Now, we can get to the meat of the matter. In 2023, the PPP government approved significant hikes in both external and domestic debt ceilings, marking the second increase in just 30 months. At that time, the external debt ceiling soared from $650 billion to a staggering $900 billion, while the domestic debt ceiling jumped from $500 billion to $750 billion. This came after a previous increase in 2021, where Guyana’s external debt ceiling doubled and domestic debt increased five-fold.
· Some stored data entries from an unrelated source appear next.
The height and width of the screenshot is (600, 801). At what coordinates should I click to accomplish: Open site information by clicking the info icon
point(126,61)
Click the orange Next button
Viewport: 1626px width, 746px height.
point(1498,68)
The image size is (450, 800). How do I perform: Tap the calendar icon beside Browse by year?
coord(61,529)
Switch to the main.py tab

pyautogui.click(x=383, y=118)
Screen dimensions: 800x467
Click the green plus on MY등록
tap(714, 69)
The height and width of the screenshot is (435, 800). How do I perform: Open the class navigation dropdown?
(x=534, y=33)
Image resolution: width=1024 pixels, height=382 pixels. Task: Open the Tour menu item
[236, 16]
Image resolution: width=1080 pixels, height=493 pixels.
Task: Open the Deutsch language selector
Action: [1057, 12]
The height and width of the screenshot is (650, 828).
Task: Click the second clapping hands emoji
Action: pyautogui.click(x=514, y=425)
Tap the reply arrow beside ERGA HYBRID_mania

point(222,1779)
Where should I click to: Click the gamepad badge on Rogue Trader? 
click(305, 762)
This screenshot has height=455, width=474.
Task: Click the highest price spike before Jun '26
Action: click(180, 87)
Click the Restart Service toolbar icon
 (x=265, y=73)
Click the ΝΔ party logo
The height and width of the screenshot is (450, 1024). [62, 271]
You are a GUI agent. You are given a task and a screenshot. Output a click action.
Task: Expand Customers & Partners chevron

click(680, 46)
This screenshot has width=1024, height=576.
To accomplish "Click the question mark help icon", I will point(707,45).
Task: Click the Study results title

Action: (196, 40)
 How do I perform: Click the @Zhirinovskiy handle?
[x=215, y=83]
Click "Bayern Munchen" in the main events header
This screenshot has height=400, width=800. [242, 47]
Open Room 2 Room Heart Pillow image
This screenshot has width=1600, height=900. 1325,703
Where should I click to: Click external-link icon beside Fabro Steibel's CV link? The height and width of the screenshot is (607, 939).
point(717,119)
Fast forward to the present – 2024 – and the PPP government has made another substantial leap, increasing the regime’s borrowing capacity by $1.35 trillion. The amendment includes increasing the external debt ceiling from $900 billion to $1.5 trillion and the domestic debt ceiling from $750 billion to $1.5 trillion. This marks a continuous trend of aggressive borrowing by the PPP regime to fund questionable large-scale infrastructure projects and other expenditures.
The PPP government’s borrowing spree, coupled with their razor-thin majority in Parliament, raises concerns about the long-term consequences for our nation. Opposition members, including MPs Juretha Fernandes, Roysdale Forde S.C, and Volda Lawrence, have voiced cogent objections, highlighting the potential risks and questioning the government’s reliance on borrowing, especially given the inflow of massive oil revenues. Guyanese are asking, why is the PPP borrowing so much money?
Critics argue that the government’s borrowing strategy lacks fiscal responsibility, pointing to the need for multiple debt ceiling increases and frequent returns to Parliament for supplementary funds. This approach clearly raises doubts about the accuracy of financial forecasting and strategic planning, potentially jeopardising responsible governance and prudent financial management.
The dangers associated with accumulating high levels of debt are significant. Opposition members warn that burdening the nation with substantial loans, especially when oil revenues are flowing into Guyana, poses a threat to economic well-being. The withdrawal of $1 billion from the Natural Resources Fund (NRF) to support spending further exacerbates concerns, indicating a potential drain on the nation’s oil wealth.
Criticism by experts extends to the impact on citizens, with the opposition highlighting that the 40 percent of the $1.146 trillion budget supported by loans translates to a significant burden for households. This raises questions about the PPP’s commitment to sustainable prosperity for Guyanese citizens, particularly when the nation’s debt has been rapidly increasing.
The borrowing and spending spree obviously demands urgent attention. Guyana’s current high debt levels and the continued pursuit of extensive borrowing, despite the anticipated inflow of oil revenues, pose a threat to our nation’s economic future. Opposition members call for a halt to this trend, emphasising the need for responsible fiscal management and strategic planning to ensure the long-term prosperity of Guyana. It’s evidently time for a thorough reassessment of financial priorities and a commitment to safeguarding the interests of every citizen.